-- Work to complete --
When you find the word "This" in a line of the entries, please copy the whole line.

___ Data supplied ___

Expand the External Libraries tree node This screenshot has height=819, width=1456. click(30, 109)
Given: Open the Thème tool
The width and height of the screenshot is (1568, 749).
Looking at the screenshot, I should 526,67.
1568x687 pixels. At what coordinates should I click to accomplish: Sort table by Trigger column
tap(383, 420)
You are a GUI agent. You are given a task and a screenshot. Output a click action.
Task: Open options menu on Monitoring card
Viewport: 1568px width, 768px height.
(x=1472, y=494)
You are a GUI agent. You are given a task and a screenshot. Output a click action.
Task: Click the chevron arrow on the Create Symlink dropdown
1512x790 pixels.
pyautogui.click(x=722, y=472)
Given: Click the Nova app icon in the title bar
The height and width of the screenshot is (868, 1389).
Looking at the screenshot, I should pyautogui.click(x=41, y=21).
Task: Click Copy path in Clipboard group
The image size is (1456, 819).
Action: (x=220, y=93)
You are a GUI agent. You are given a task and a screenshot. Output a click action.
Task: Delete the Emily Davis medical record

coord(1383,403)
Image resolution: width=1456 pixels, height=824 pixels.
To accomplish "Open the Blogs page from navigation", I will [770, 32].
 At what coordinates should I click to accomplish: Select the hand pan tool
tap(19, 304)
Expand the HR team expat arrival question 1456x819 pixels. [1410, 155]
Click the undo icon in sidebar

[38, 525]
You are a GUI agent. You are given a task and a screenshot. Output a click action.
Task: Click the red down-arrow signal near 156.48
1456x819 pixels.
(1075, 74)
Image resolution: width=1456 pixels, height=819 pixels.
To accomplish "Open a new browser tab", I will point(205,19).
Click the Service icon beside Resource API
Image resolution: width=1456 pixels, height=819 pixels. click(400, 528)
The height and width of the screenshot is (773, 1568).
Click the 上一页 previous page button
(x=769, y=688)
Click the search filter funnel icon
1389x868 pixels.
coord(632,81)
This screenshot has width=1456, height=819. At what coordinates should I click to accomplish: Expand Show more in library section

___

-- Answer space --
Expand the External Libraries tree node This screenshot has height=819, width=1456. click(30, 109)
This screenshot has width=1456, height=819. At what coordinates should I click to accomplish: Expand Show more in library section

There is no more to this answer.